Lowering The Chance of Objective Risk Is Not Lowering Subjective Risk

As investment advisers, you can employ a variety of well known techniques to lower the “chance” of loss: dollar cost averaging, diversification, careful asset allocation, and buy and sell disciplines. However, even though you may choose to emphasize and lower objective risk, you must still deal with the subjective reality of investors’ emotional responses to risk.

It is the psychological impact of the “consequence” of a financial loss on investors’ decision-making that makes the impact on how investors conceptualize risk. Their subjective realities are their objective realities and don’t necessarily make rational sense.

Loan management on computer screen

For most investors, risk is a concept related to loss, which is subjectively vs. objectively defined. It is based on feelings vs. facts. Because risk and loss are intimately connected, particularly the consequences of loss, how an individual has experienced and adapted to loss throughout life becomes a significant issue in one’s approach to risk.

All individuals experience both real loss and emotional loss. If one has not resolved former real or emotional losses, there is a tendency toward blindly eliminating losing situations in the face of downside loss and/or volatility. They experience an almost panic-like psychological urge to divest themselves of the psychological and paper position of loss without first understanding whether the fundamentals warrant such actions.

If resolved, they’ll be able to experience real vs. emotional reactions to loss and be able to feel ok and come through it. They would have more flexibility and adaptability to handle future uncertainty and would not shy away from future experiences.

Giving investors an opportunity to reflect on their real vs. emotional losses through interviewing and integrating that knowledge into their current investing style not only alleviates much unnecessary panic; it also prevents significant denial of loss. They need to ease back into investing. They’ll eventually adapt.

Managing Subjective Risk

Since objective risk doesn’t always equal the subjective risk level in your client’s mind, it’s important to learn to manage their subjective risk level. If you understand how risky a client perceives an investment or financial action to be, you can better serve them.

A key to this is the ability to empathize and understand where your client is coming from. So often, wealth advisors care only about the investments and not about how clients perceive the investments. But if you want to better serve your clients, you should take the time to better assess and understand their perception of risk.

Let’s look at an objective low-risk action: investing through a mutual fund. For some clients, this might be perceived as low risk because their parents did the same and had success. But if a client saw their parents lose money through poor investments, their subjective reality might be that any investment is a risk.

Once you understand the personal history and psychology behind why a client perceives something to be a risk, you can better empathize and rationally explain why a certain action benefits them.

However, you didn’t become a financial advisor to be a therapist. You don’t need to know a client’s entire backstory to better serve them, just their money personality. One of the best ways to discover their money personality and how psychology influences their financial decisions is with a quiz that has been well-researched and proven to work time and time again. One such assessment is Moneymax.
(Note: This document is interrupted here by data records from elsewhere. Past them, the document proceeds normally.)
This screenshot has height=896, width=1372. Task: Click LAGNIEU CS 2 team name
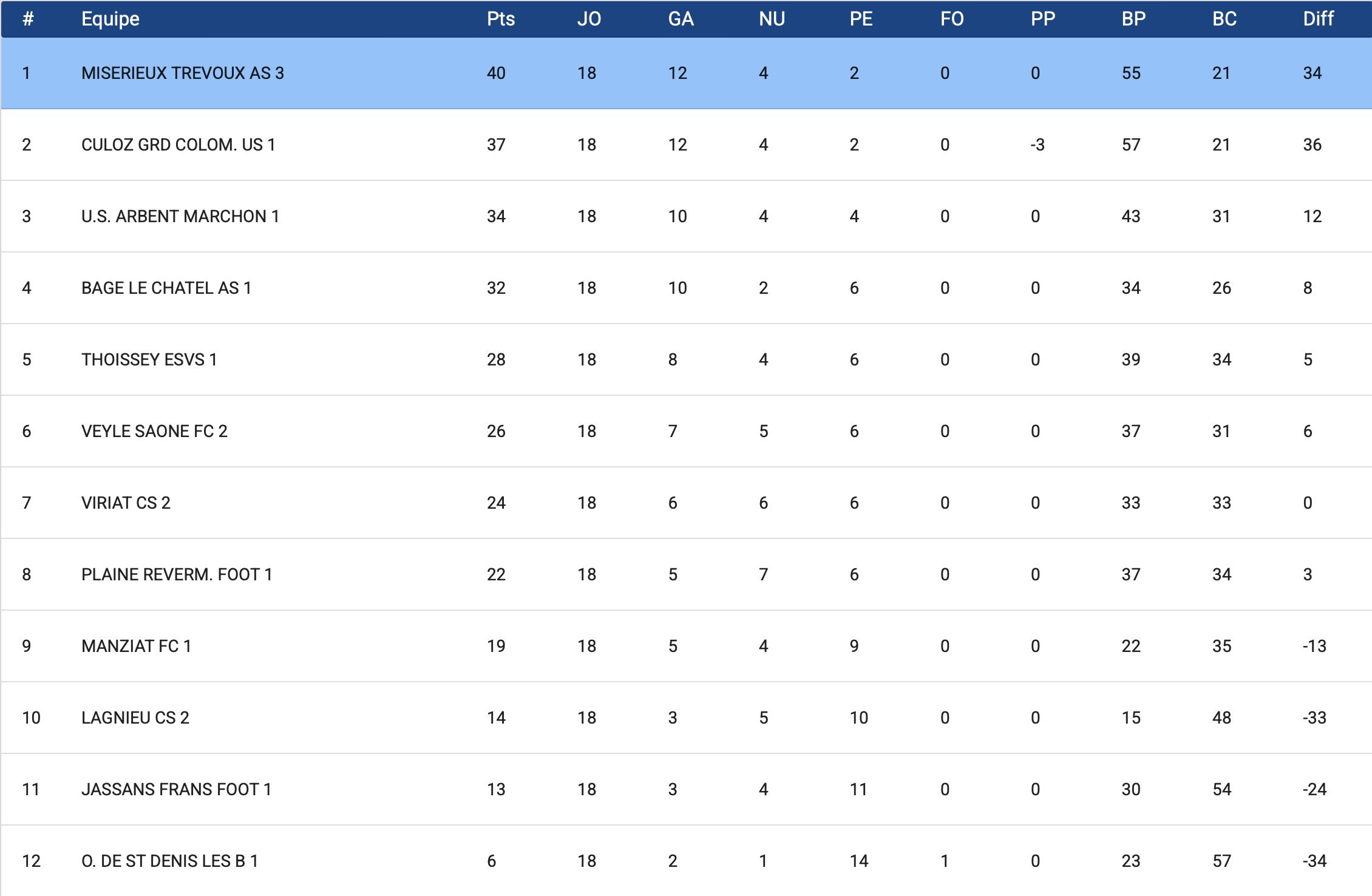click(135, 718)
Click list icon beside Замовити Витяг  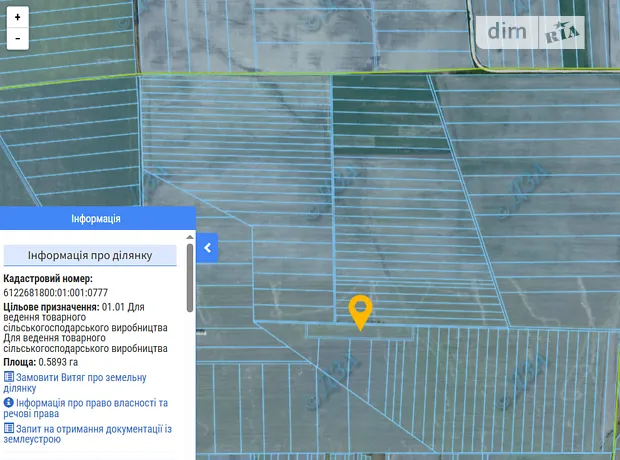click(9, 377)
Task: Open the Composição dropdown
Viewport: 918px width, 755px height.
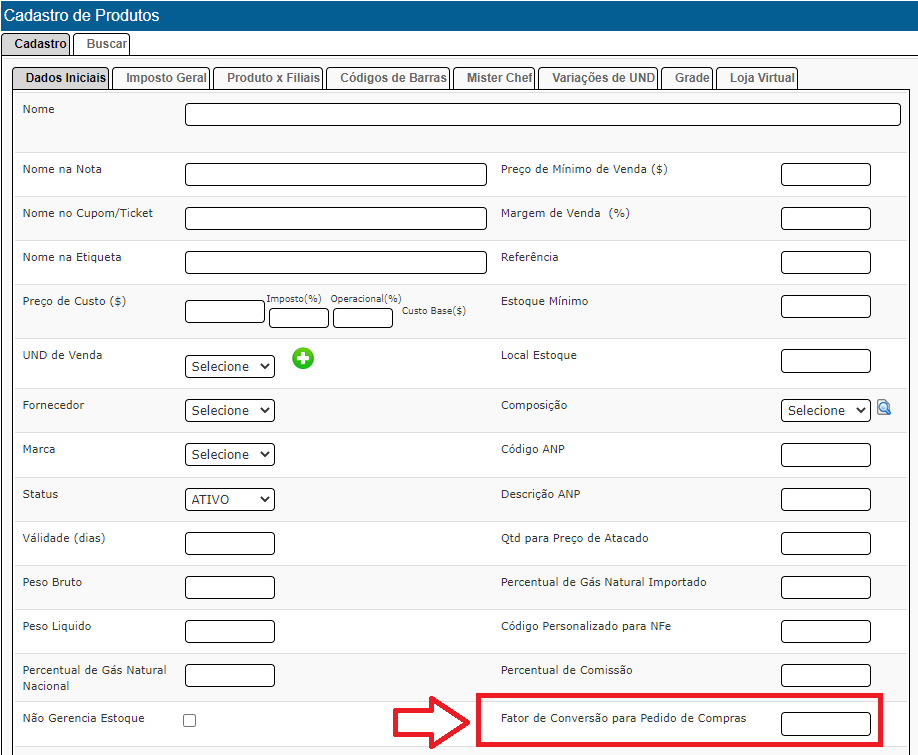Action: (x=825, y=411)
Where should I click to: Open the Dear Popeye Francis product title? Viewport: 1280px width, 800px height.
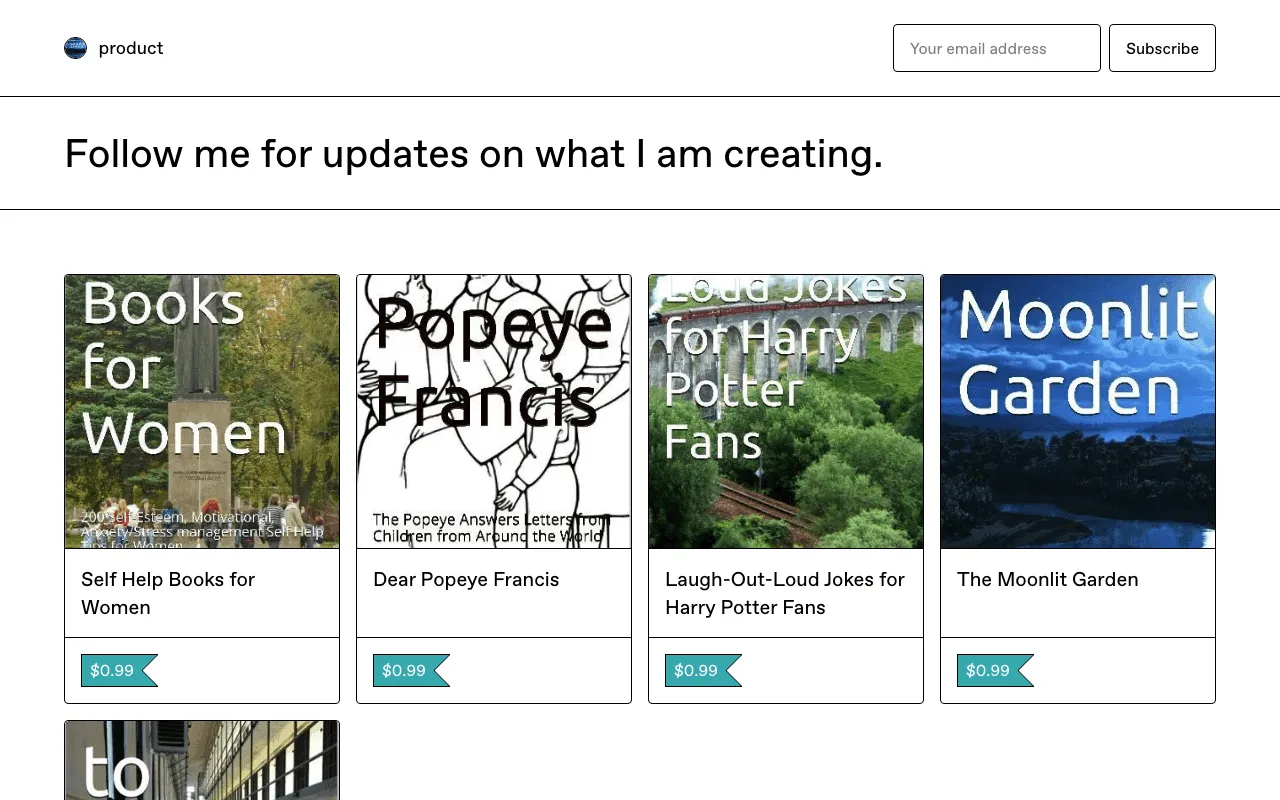click(466, 579)
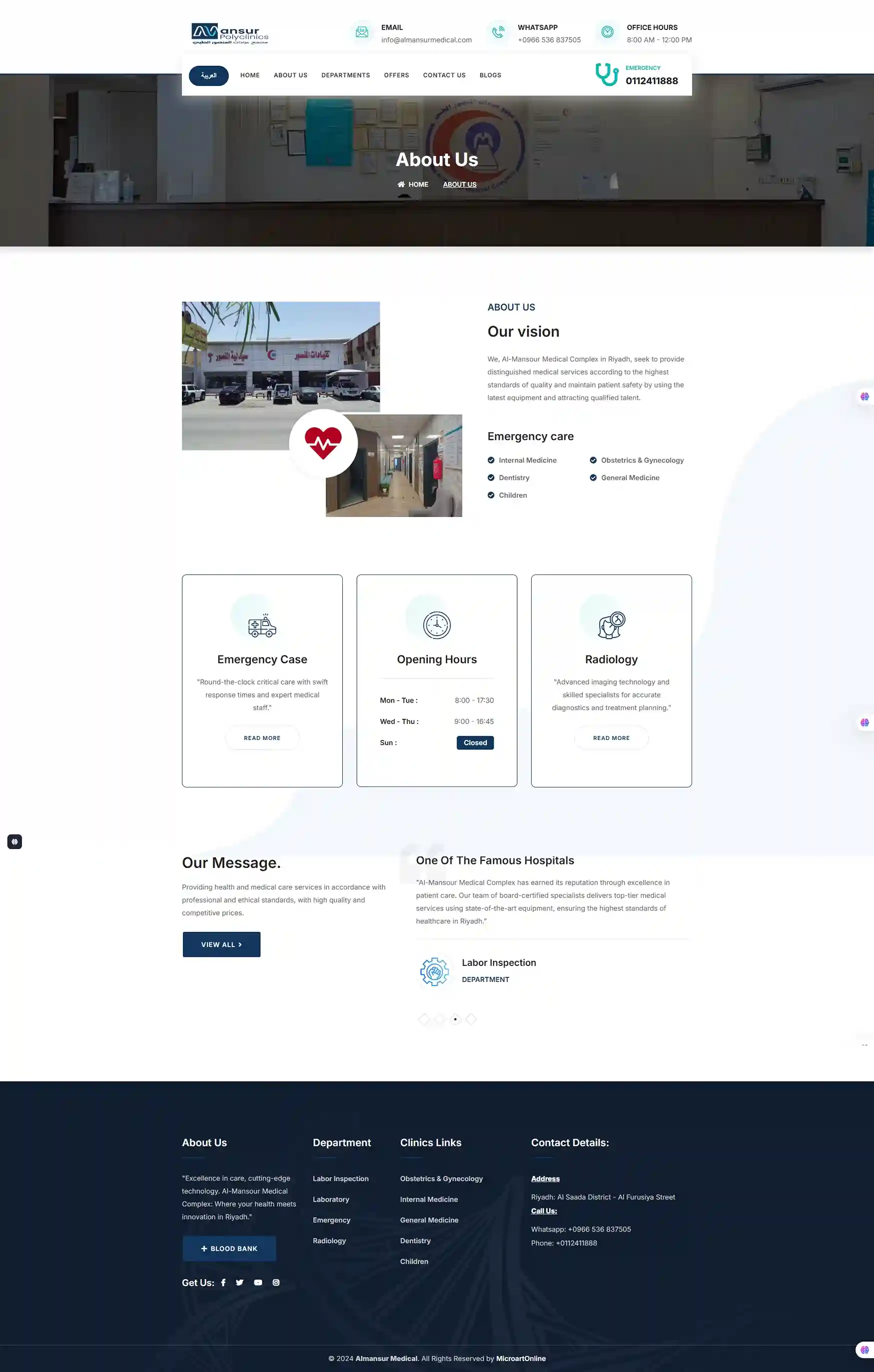Open the Departments menu item
The height and width of the screenshot is (1372, 874).
point(346,75)
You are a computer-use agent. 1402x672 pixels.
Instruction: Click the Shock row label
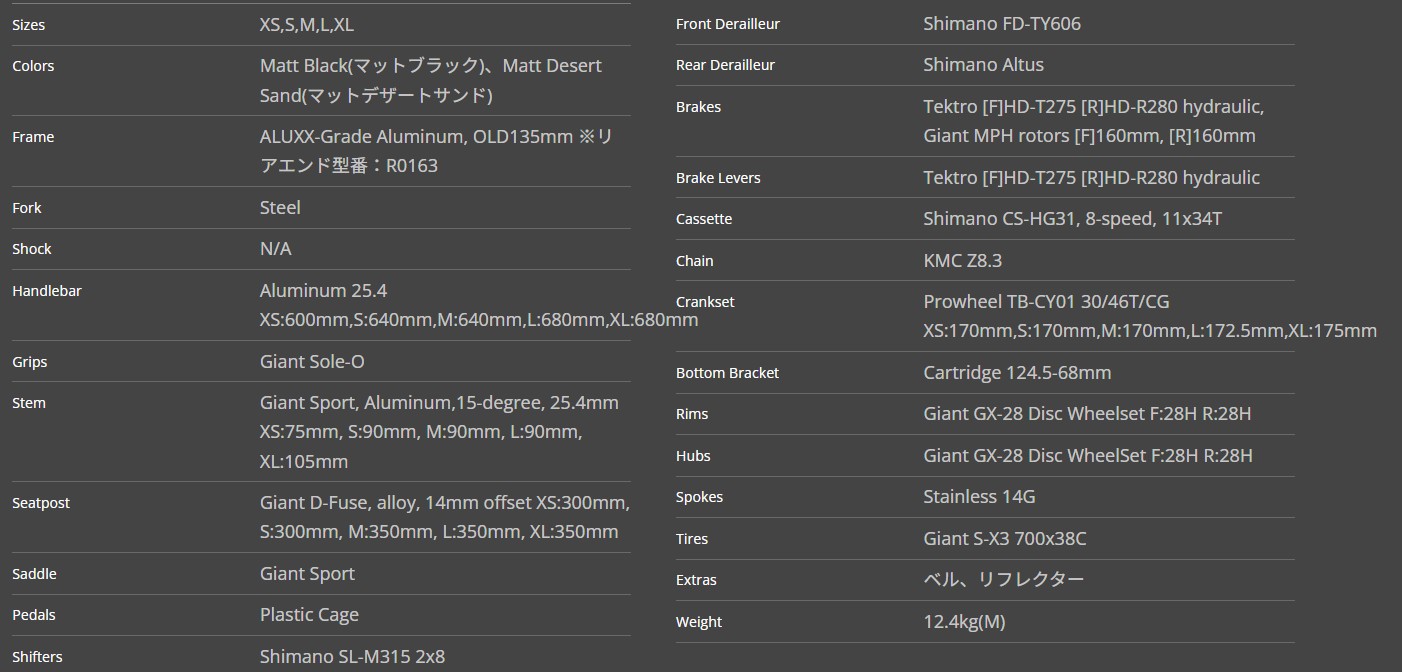coord(32,249)
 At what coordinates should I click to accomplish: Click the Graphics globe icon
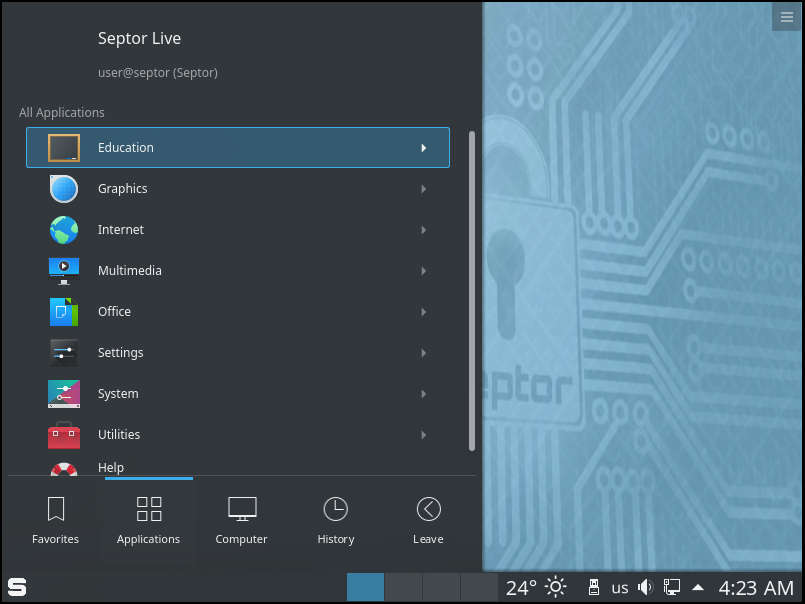(x=64, y=188)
With an assessment like Moneymax, you can better understand where a client is coming from and the best ways to manage their wealth after the client takes one short quiz! If you run this quiz on potential clients, you can go into the first conversation truly “getting them” because you understand the psychology behind how they view risk and make financial decisions.

While financial risk can be objective, it often feels subjective to our clients. To better understand where they’re coming from and the psychology of risk, invest in learning more about them beyond the money and assets in their wealth portfolio.